What you need to do: Lines before the one holding "You are a GUI" are not wanted. Please copy that line and everything after it to the end of the records, exactly, skipping pictures.

Provided data:
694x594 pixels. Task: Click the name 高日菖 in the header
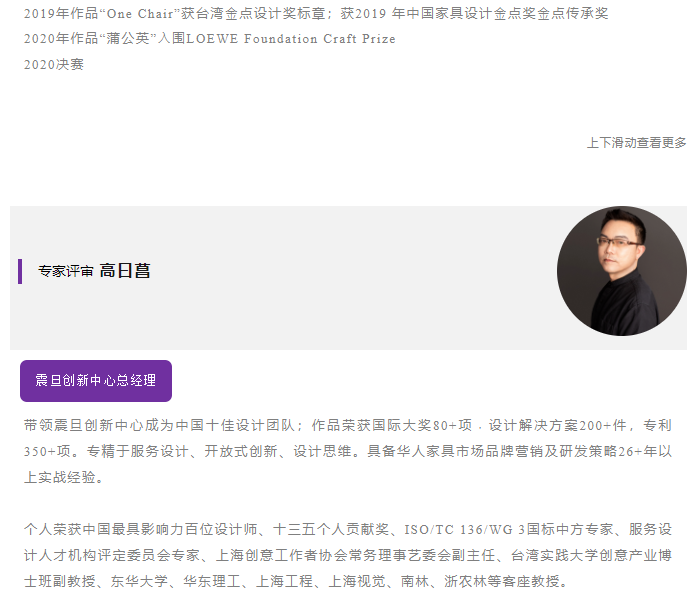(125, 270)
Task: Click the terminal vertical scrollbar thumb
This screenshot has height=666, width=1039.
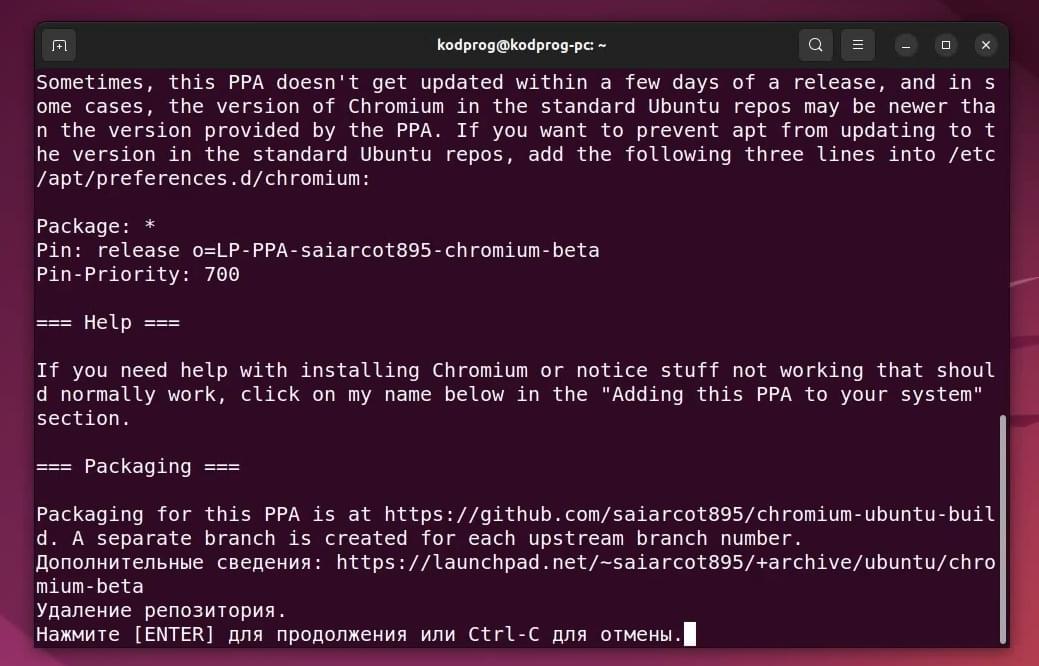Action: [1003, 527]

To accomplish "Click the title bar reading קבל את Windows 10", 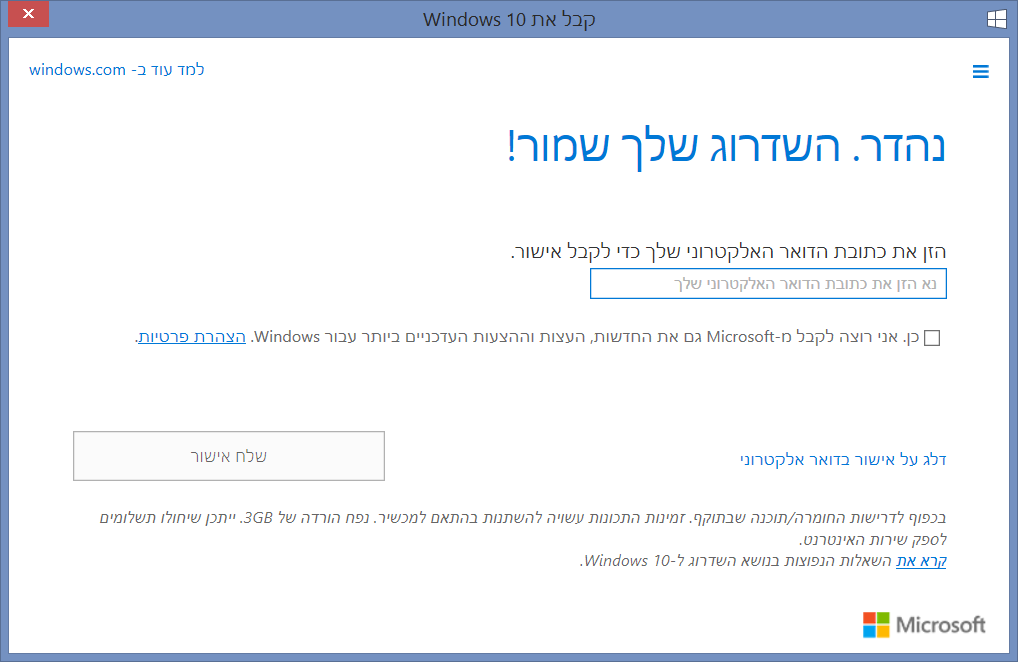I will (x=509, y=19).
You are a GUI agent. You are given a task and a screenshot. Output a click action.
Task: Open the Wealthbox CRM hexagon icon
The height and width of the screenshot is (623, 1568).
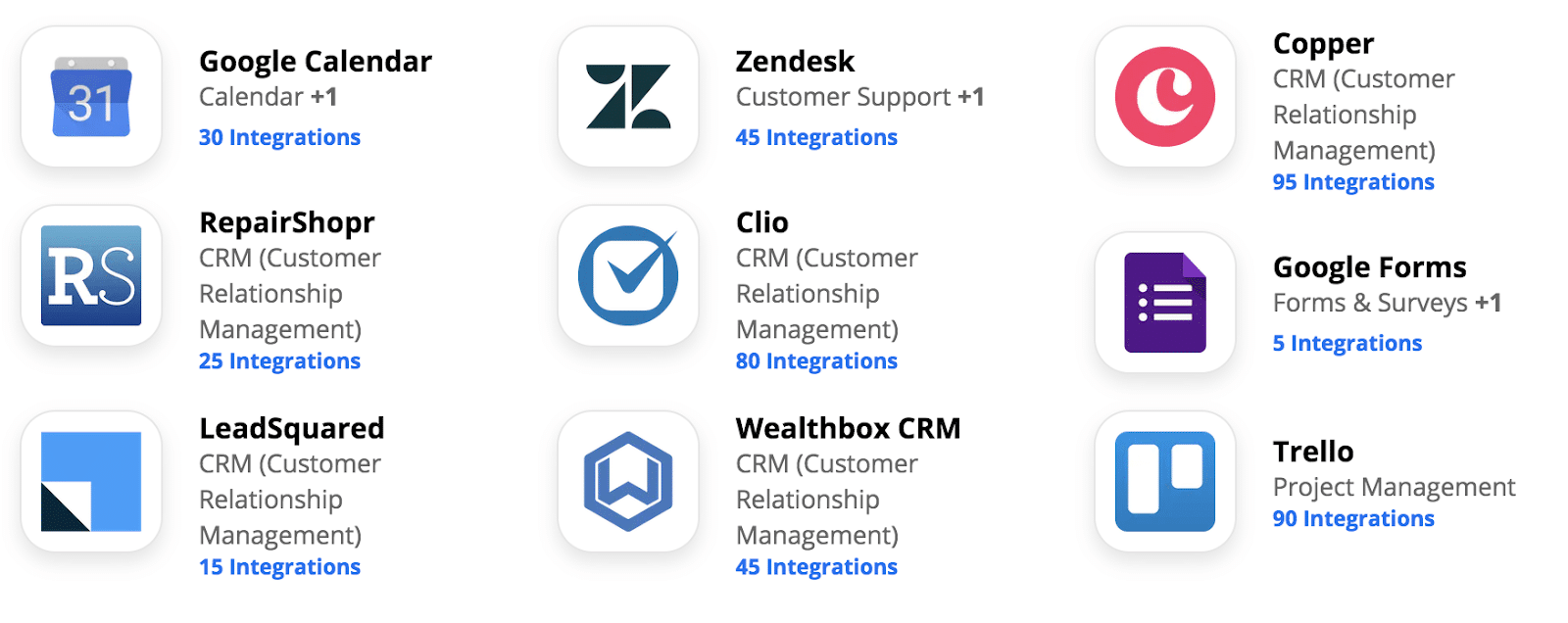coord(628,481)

Result of the exercise:
You are a GUI agent. You are given a task and a screenshot. Output a click action.
Task: Open the Wealthbox CRM hexagon icon
The height and width of the screenshot is (623, 1568).
coord(628,481)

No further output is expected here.